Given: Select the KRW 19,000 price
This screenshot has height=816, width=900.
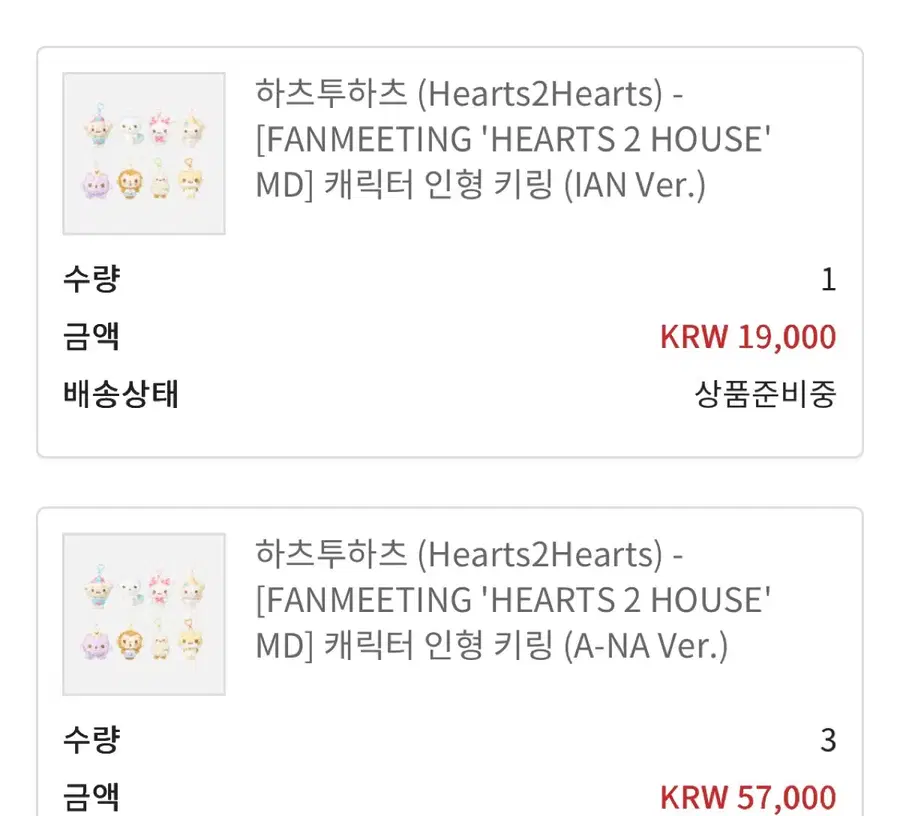Looking at the screenshot, I should [747, 337].
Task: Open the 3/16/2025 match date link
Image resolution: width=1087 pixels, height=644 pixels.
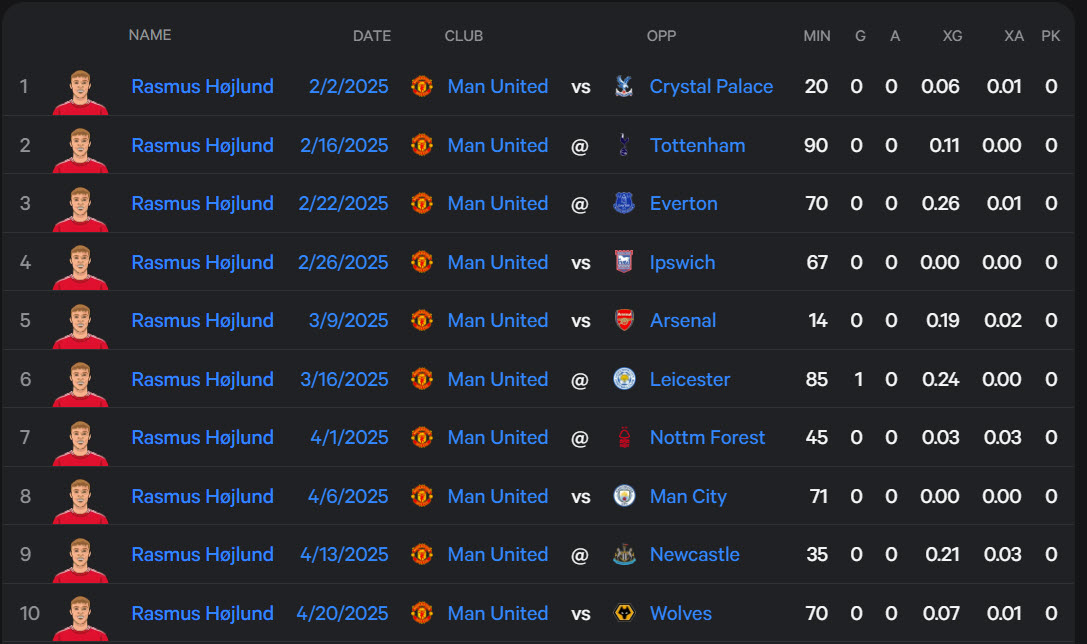Action: (x=344, y=379)
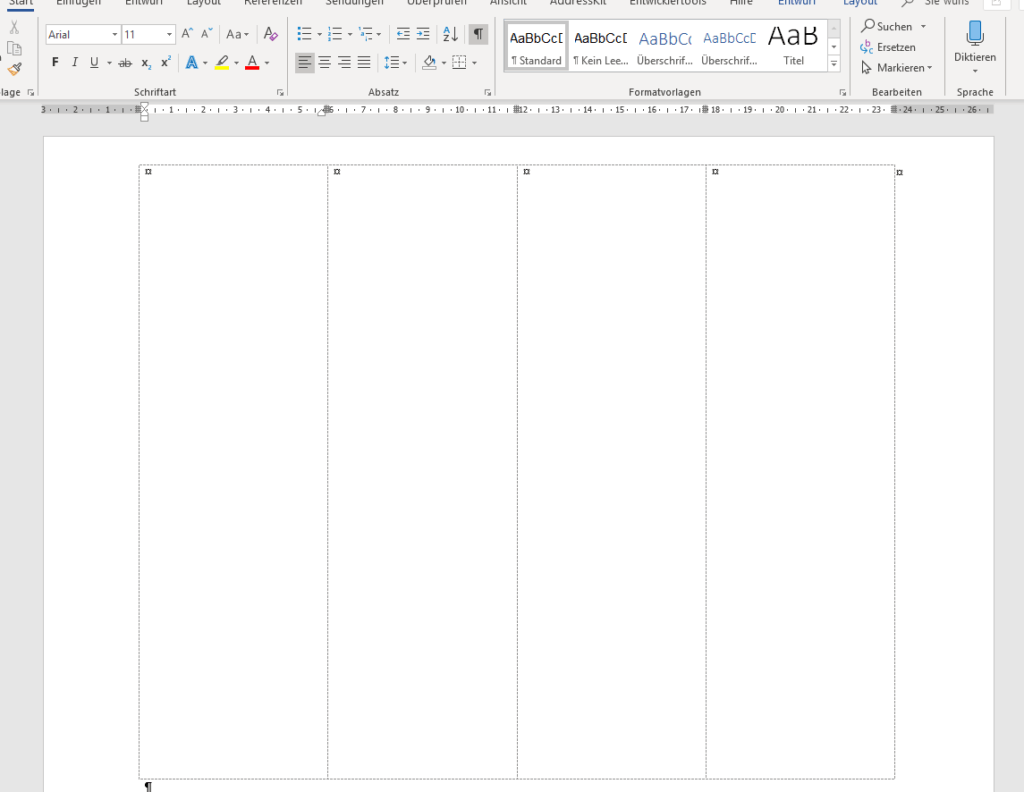Expand the Formatvorlagen styles gallery
This screenshot has height=792, width=1024.
(x=834, y=64)
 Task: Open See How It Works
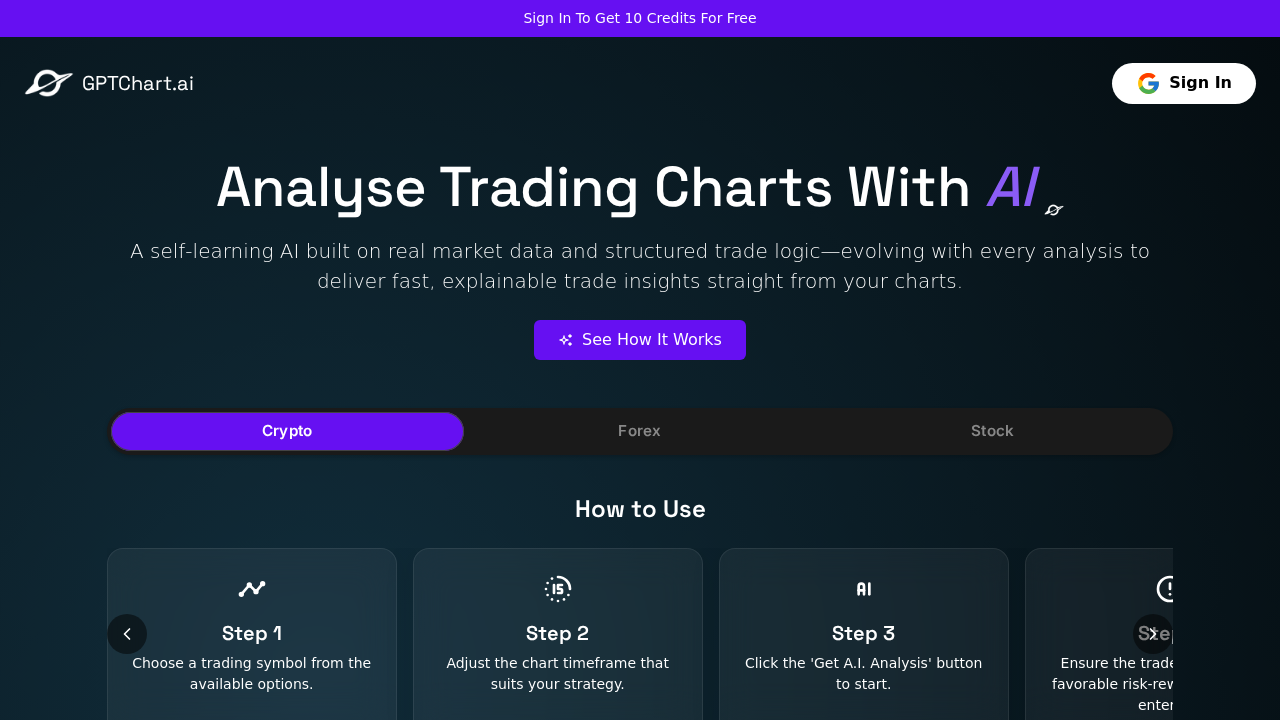640,340
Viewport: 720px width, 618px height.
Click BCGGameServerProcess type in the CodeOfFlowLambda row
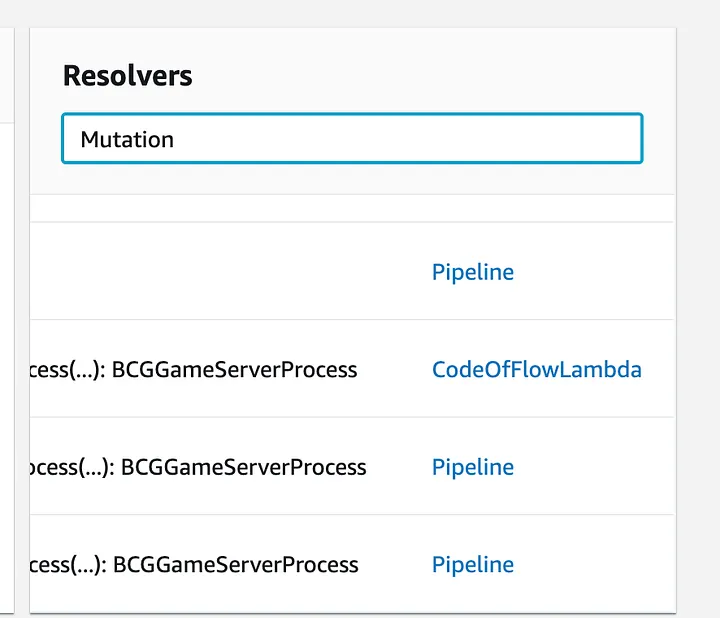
========
▸ **Description of the task**
Starting at the line that contains "Task: Open See How It Works", restate every line through the end of the records exactly as written, but leave the pictures out.

▸ **Response below**
 Task: Open See How It Works
640,340
Viewport: 720px width, 618px height.
Click BCGGameServerProcess type in the CodeOfFlowLambda row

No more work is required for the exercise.